Whether to use the edge collapse algorithm as described in 5 prior to computing persistence. Cannot be True if return_generators is also True.

n_threadsint, optional, default: 1

Maximum number of threads to be used during the computation in homology dimensions 1 and above. -1 means that the maximum number of threads available on the host machine will be used if possible.

return_generatorsbool, optional, default: False

Whether to return information on the simplex pairs and essential simplices corresponding to the finite and infinite bars (respectively) in the persistence barcode. If True, this information is stored in the return dictionary under the key gens. Cannot be True if collapse_edges is also True.

Returns

A dictionary holding the results of the computation. Keys and values are as follows:

‘dgms’: list (length maxdim + 1) of ndarray (n_pairs, 2)
A list of persistence diagrams, one for each dimension less than or equal to maxdim. Each diagram is an ndarray of size (n_pairs, 2) with the first column representing the birth time and the second column representing the death time of each pair.

‘gens’: tuple (length 4) of ndarray or list of ndarray
Information on the simplex pairs and essential simplices generating the points in ‘dgms’. Each simplex of dimension 1 or above is replaced with the vertices of the edges that gave it its filtration value. The 4 entries of this tuple are as follows:

index 0: int ndarray with 3 columns
Simplex pairs corresponding to finite bars in dimension 0, with one vertex for birth and two vertices for death.

index 1: list (length maxdim) of int ndarray with 4 columns
Simplex pairs corresponding to finite bars in dimensions 1 to maxdim, with two vertices (one edge) for birth and two for death.

index 2: 1D int ndarray
Essential simplices corresponding to infinite bars in dimension 0, with one vertex for each birth.

index 3: list (length maxdim) of int ndarray with 2 columns
Essential simplices corresponding to infinite bars in dimensions 1 to maxdim, with 2 vertices (edge) for each birth.

Notes

The C++ backend and Python API for the computation of Vietoris–Rips persistent homology are developments of the ones in the ripser.py project 1, with added optimizations from Ripser 2, lock-free reduction from 3, and additional performance improvements. See 4 for details.

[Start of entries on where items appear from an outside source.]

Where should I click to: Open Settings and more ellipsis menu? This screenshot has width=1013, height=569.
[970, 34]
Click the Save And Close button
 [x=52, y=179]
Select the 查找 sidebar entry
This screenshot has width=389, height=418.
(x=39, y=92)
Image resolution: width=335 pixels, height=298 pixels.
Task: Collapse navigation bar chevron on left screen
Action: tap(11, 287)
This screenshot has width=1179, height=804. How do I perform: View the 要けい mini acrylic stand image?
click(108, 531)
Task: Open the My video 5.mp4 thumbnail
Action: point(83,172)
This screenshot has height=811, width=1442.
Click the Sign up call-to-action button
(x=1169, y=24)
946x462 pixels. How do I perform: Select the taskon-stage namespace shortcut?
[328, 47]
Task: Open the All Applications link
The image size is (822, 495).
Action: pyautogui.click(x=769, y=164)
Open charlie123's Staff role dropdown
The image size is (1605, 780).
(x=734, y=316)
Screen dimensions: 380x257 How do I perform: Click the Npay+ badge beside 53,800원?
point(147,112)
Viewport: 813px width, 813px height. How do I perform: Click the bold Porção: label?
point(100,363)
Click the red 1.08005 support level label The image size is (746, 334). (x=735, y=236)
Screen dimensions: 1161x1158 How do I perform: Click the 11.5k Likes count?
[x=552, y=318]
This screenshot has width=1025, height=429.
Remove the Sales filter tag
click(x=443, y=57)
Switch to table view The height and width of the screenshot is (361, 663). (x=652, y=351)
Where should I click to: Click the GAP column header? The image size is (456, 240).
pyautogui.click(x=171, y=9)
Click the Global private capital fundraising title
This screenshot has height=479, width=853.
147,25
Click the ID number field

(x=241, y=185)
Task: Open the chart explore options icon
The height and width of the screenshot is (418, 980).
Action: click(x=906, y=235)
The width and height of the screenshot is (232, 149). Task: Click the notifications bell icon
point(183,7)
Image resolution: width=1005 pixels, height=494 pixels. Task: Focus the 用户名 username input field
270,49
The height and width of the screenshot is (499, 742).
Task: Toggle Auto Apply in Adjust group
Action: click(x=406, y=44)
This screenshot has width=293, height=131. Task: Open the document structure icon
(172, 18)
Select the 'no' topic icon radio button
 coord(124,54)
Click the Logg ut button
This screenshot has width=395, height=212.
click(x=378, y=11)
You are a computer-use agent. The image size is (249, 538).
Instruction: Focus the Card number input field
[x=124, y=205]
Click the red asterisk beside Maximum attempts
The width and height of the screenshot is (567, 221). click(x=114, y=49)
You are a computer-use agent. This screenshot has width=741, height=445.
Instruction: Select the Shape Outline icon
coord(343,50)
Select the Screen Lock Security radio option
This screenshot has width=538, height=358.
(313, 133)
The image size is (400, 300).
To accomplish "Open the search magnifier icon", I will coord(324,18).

Ripser supports two memory representations, dense and sparse. The sparse representation is used in the following cases:

input is sparse of type scipy.sparse;

collapser is enabled;

a threshold is provided.

The dense representation will be used in the following cases:

input is a point cloud or a distance matrix.

The implementation of the edge collapse algorithm 5 is a modification of GUDHI’s C++ implementation.

References

1: C. Tralie et al, “Ripser.py: A Lean Persistent Homology Library for Python”, Journal of Open Source Software, **3**(29), 2021; DOI: 10.21105/joss.00925.
2: U. Bauer, “Ripser: efficient computation of Vietoris–Rips persistence barcodes”, J Appl. and Comput. Topology, 5, pp. 391–423, 2021; DOI: 10.1007/s41468-021-00071-5.
3: D. Morozov and A. Nigmetov, “Towards Lockfree Persistent Homology”; in SPAA ‘20: Proceedings of the 32nd ACM Symposium on Parallelism in Algorithms and Architectures, pp. 555–557, 2020; DOI: 10.1145/3350755.3400244.
4: J. Burella Pérez et al, “giotto-ph: A Python Library for High-Performance Computation of Persistent Homology of Vietoris–Rips Filtrations”, 2021; arXiv:2107.05412.
5(1,2): J.-D. Boissonnat and S. Pritam, “Edge Collapse and Persistence of Flag Complexes”; in 36th International Symposium on Computational Geometry (SoCG 2020), pp. 19:1–19:15, Schloss Dagstuhl-Leibniz–Zentrum für Informatik, 2020; DOI: 10.4230/LIPIcs.SoCG.2020.19.
6(1,2): H. Anai et al, “DTM-Based Filtrations”; in Topological Data Analysis (Abel Symposia, vol 15), Springer, 2020; DOI: 10.1007/978-3-030-43408-3_2.